En tercero – y bastante contradictoriamente – cuando son presionados acerca de lo apropiado de difundir las opiniones del enemigo, los productores afirman hacer un servicio público denunciándolos. ¿No es la libertad de prensa, preguntan, la condición del mercado abierto de ideas? ¿Y eso no implica tener fe en que una ciudadanía informada discernirá lo sensato de lo enfermizo?
Sí y no. La libertad de expresión significa manifestar la opinión de uno, sin temer ir a la cárcel. No implica el privilegio de dirigirse a una audiencia televisiva.
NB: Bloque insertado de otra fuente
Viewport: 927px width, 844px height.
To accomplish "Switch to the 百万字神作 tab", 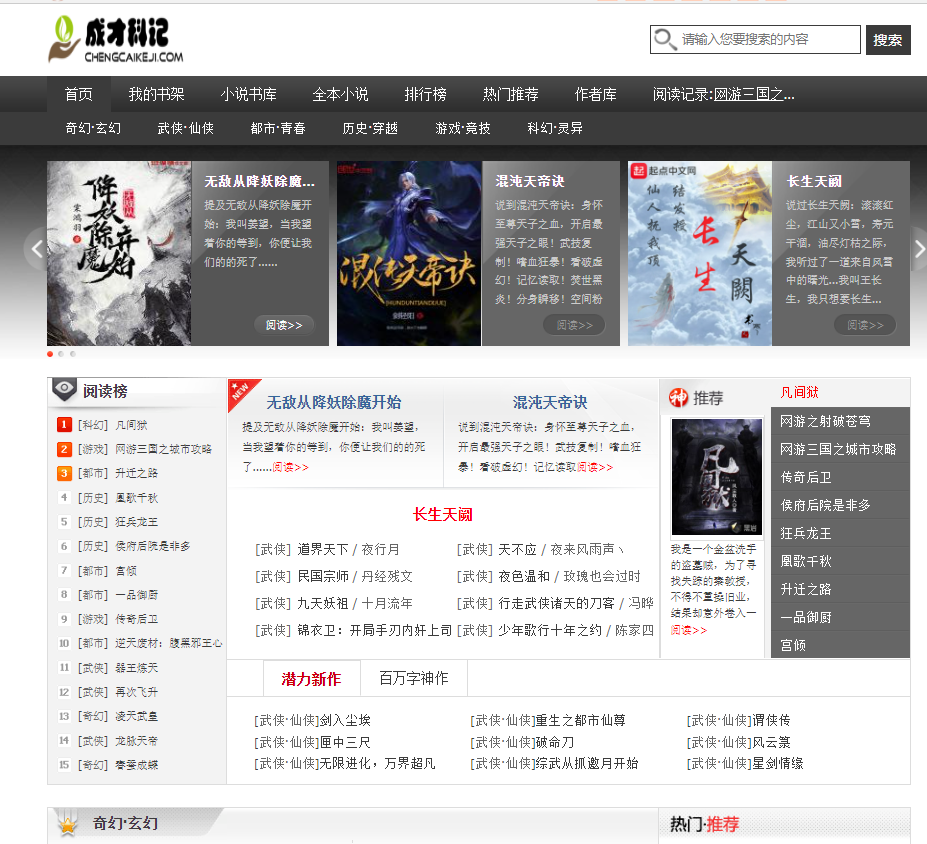I will [x=413, y=678].
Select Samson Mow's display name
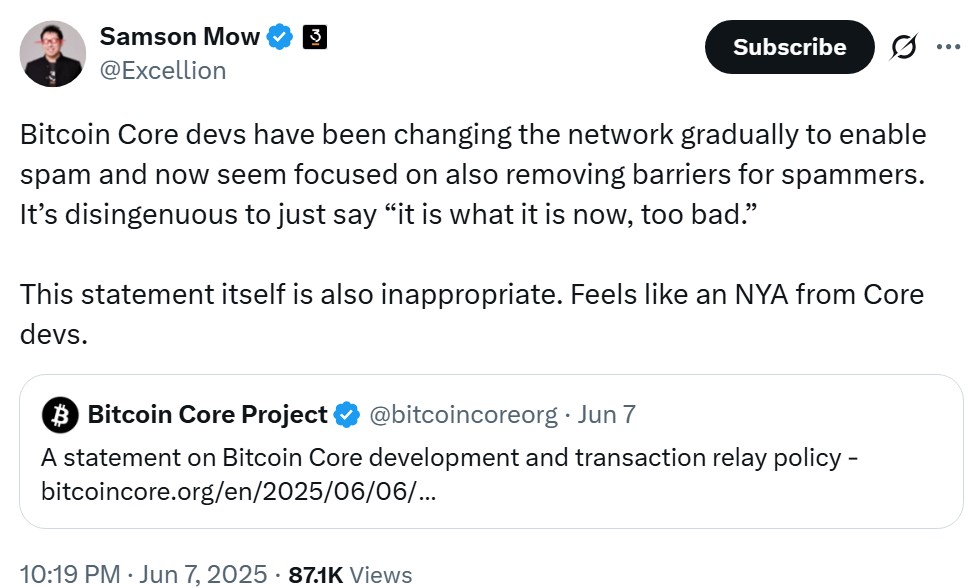This screenshot has width=976, height=587. pyautogui.click(x=178, y=36)
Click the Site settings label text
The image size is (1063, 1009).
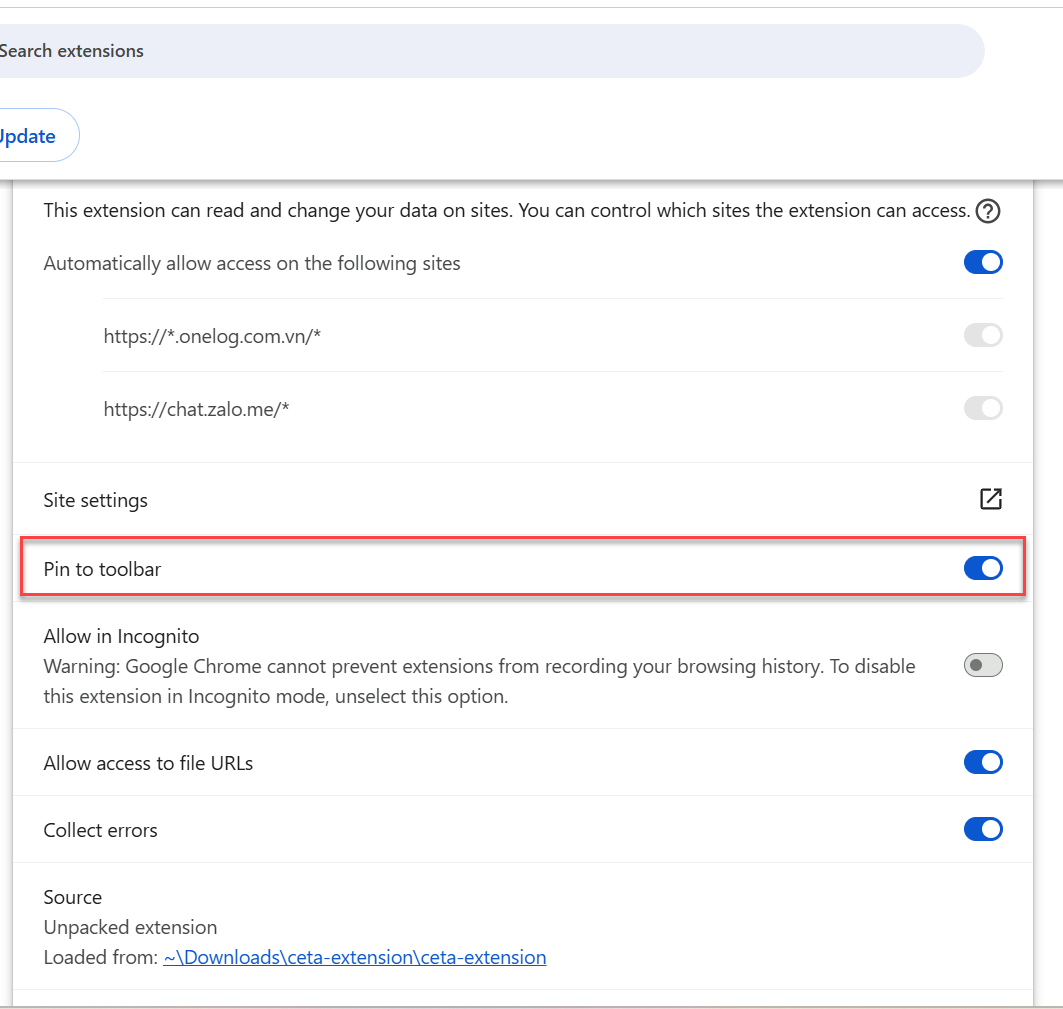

Además, mientras que el debate político libre sin restricciones es crítico para debatir las tasas de los impuestos, los planes de estudio, el aborto, o a quién se vota, no tiene sentido promulgar el punto de vista del enemigo cuando un país está en guerra. Incluso aunque la gran mayoría de los televidentes, los lectores o los radioyentes sienta repulsión hacia las opiniones de los fundamentalistas, no es menos seguro que una pequeña minoría las encontrará atractivas e irresistibles. Vimos, por ejemplo, cómo la destacada exposición de las ideas de Osama bin Laden en el 2001 inspiraron a terroristas suicida, incluyendo a varios de los terroristas de Londres. Si bin Laden y los de su clase pueden convencer a la décima parte del uno por ciento de los árabes israelíes, se han formado un millar de nuevos terrorista suicida.
¿Es inteligente esta política pública?
El distinguido historiador Conor Cruise O'Brien cree que no. Cuando sirvió como ministro irlandés de correo y telecomunicaciones en 1976, impuso la prohibición de las entrevistas con terroristas del Ejército Republicano Irlandés y con miembros del Sinn Fein, argumentando que era necesario evitar que extendieran su mensaje. Por el mismo motivo, el ministerio ruso de exteriores expresó su "fuerte indignación" después de que la cadena de televisión de América ABC entrevistase la semana pasada al el líder terrorista checheno Shamil Basayev.
La solución ideal no se encuentra en crear oficinas de censores para juzgar aprobado el contenido de la televisión, sino en que los ejecutivos de los medios acepten sus responsabilidades en tiempos de guerra. Bajo su propia iniciativa, deberían excluir a los defensores y a los apólogos del enemigo. El debate en directo no exige de tales personajes; los patriotas con opiniones marcadamente diferentes también pueden hacer que salten chispas.